Dirk Albert Hooijer

Dirk Albert Hooijer (* May 30, 1919 in Medan, Sumatra, † November 26, 1993 in Leiden, The Netherlands), more commonly known only by its author abbreviation DA Hooijer, was a Dutch paleontologist.

Life and work

Hooijer spent his youth in Bogor on Java. 1932 the family moved to The Hague, where he made his 1937 high school graduation from the Dalton The Hague.
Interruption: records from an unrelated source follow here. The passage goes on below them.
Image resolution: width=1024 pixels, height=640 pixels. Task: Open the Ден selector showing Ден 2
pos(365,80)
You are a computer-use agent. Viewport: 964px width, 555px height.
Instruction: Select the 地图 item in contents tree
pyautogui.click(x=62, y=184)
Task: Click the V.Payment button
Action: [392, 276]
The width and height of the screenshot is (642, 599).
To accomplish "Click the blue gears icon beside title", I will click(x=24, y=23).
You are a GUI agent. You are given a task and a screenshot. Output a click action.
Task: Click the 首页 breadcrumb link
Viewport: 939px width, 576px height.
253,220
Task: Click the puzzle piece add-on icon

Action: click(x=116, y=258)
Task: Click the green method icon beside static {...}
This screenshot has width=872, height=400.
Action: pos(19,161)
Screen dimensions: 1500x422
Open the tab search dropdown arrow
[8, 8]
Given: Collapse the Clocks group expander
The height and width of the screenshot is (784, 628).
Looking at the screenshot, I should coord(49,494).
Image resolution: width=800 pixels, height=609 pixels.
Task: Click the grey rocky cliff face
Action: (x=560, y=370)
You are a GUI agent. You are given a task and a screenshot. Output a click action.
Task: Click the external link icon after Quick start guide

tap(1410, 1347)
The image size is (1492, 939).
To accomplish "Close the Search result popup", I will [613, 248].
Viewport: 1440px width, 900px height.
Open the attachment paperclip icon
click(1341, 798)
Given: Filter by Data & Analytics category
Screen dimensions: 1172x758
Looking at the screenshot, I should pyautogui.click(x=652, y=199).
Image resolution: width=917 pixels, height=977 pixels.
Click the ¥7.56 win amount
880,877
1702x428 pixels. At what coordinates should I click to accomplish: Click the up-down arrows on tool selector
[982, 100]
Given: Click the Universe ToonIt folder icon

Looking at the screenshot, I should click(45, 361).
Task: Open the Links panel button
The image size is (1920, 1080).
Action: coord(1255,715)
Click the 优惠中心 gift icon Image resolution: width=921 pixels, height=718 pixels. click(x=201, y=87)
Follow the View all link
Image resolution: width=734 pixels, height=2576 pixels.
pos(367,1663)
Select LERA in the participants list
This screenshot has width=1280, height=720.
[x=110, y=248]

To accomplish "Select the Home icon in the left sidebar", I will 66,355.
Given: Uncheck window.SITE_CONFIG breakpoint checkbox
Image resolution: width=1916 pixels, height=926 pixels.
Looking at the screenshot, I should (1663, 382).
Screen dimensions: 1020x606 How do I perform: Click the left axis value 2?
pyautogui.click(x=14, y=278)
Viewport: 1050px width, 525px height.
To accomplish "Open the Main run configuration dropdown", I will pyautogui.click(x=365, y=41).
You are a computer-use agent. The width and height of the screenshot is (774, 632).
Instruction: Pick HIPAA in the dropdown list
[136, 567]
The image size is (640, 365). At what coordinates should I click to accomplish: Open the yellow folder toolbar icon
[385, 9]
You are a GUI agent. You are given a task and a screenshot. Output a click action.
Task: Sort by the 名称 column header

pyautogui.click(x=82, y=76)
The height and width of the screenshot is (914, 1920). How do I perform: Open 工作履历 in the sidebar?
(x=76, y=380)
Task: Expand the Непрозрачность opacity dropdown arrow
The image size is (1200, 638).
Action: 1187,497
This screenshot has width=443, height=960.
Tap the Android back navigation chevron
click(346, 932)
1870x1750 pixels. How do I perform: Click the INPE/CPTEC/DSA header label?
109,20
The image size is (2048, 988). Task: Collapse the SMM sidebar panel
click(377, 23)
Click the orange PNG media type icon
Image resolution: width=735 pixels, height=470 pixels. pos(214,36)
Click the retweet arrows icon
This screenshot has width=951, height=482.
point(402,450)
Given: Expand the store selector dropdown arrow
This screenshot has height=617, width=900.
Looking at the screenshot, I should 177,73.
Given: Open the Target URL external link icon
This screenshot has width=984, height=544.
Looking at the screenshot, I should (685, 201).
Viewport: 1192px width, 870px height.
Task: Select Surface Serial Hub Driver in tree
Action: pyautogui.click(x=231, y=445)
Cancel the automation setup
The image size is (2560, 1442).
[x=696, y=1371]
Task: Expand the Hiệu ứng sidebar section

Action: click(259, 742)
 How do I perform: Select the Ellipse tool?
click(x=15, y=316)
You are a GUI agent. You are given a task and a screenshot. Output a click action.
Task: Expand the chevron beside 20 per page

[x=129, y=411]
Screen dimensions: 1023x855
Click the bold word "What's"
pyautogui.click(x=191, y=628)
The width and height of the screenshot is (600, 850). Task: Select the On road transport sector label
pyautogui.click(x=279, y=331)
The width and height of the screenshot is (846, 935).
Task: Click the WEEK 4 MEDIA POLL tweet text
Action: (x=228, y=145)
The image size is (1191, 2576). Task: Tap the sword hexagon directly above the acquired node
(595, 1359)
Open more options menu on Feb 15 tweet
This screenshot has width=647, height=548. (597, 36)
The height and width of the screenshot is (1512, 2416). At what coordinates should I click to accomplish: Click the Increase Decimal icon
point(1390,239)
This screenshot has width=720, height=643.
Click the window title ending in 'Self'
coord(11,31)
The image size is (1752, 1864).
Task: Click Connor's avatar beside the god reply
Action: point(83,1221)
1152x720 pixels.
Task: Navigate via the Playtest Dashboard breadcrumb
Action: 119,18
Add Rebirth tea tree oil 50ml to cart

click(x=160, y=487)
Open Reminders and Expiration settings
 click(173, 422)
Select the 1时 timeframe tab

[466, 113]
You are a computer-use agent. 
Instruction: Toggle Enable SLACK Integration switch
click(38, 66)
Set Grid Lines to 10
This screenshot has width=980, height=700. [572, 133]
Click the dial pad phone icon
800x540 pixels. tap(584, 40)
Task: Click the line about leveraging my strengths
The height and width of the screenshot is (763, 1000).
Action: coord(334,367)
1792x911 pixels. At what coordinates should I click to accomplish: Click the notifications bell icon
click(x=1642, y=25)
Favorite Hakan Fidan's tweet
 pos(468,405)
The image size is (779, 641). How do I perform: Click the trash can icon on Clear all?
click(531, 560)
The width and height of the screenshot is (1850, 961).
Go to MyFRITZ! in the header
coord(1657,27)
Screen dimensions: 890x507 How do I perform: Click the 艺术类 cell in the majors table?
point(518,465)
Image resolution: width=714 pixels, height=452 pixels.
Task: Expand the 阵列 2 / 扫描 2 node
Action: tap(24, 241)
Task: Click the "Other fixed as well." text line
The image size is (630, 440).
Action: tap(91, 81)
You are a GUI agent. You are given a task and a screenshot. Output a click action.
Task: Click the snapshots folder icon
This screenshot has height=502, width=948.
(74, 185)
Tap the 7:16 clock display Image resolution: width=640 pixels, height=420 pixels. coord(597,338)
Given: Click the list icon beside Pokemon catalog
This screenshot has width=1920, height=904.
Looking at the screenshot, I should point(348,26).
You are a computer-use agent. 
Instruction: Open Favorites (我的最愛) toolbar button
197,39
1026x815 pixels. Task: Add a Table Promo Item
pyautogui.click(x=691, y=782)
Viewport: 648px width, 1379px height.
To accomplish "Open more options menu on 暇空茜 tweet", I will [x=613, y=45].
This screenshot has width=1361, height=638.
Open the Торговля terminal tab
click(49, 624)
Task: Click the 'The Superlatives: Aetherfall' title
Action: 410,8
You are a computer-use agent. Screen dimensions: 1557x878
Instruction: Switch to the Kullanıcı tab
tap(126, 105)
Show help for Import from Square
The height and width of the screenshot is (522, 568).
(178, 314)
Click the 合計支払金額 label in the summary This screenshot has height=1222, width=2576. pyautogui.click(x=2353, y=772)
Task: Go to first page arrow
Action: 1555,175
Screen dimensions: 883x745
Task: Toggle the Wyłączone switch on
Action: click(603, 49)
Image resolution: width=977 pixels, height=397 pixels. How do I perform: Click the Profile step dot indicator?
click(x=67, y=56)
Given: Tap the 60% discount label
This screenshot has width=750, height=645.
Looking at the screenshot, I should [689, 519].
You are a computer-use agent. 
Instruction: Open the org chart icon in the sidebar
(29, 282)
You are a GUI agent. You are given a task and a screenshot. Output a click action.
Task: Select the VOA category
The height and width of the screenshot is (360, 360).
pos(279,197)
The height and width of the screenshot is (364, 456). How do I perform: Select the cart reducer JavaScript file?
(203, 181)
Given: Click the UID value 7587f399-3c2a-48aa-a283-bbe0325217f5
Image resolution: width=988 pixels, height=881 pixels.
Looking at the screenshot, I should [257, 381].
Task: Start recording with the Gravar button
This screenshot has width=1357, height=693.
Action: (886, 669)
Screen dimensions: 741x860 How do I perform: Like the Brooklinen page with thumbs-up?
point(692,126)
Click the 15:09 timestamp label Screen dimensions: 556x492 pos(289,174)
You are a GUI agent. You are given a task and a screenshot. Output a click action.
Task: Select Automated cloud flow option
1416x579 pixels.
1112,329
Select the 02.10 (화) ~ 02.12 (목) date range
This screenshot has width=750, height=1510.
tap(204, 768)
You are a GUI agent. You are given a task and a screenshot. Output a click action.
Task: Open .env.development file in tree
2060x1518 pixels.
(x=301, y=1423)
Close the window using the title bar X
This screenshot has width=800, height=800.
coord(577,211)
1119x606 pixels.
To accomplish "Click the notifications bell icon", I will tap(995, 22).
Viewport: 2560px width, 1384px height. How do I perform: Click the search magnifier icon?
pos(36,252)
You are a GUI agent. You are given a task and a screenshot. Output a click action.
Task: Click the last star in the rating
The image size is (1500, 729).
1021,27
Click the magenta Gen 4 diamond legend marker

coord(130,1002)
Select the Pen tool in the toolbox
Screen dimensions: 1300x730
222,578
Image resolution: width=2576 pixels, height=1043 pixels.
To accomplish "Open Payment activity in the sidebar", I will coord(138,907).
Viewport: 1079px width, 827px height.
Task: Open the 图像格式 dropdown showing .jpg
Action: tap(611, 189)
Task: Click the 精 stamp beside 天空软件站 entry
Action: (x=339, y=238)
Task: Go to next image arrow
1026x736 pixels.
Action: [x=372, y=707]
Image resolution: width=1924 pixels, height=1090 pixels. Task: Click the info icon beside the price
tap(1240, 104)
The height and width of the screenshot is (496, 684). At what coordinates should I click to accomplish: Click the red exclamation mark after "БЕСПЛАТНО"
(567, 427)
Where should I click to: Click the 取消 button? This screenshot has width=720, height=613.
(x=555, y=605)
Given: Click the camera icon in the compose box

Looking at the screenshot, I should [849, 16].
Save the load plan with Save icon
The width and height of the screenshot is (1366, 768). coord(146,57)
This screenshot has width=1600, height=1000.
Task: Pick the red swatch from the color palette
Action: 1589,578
He then studied geology at the University of Leiden. In 1941 he was hired at the Rijksmuseum van Natuurlijke History in Leiden, where the main focus of his research was mainly fossil hippos and rhinos. In 1946 he was curator for the collection of Eugène Dubois ( 1858-1940 ). In the same year he received his doctorate with a thesis on Prehistoric and fossil rhinoceroses from the Malay Archipelago and India under Professor Hilbrand Boschma (1893-1976) to the doctor. From 1950 to 1951 he was a Rockefeller Fellowship Assistant at the American Museum of Natural History. From 1970 until his retirement in 1979 he was a professor at the University of California at Irvine.

Hooijer authored 267 scientific articles on vertebrate fossils from Indonesia, Africa, the Middle East (including Israel), the Netherlands, the West Indies and South America. Many of these works deal with fossil rhinos, cats, pigs, rodents, primates, and proboscidean. He described six new genera, including Celebochoerus, Chilotheridium, Epileptobos, Paradiceros, Paulocnus and Spelaeomys and 47 new species and subspecies, including the extinct Hirscheberart Babyrousa bolabatuensis.

Hooijer was married and had two daughters and a son.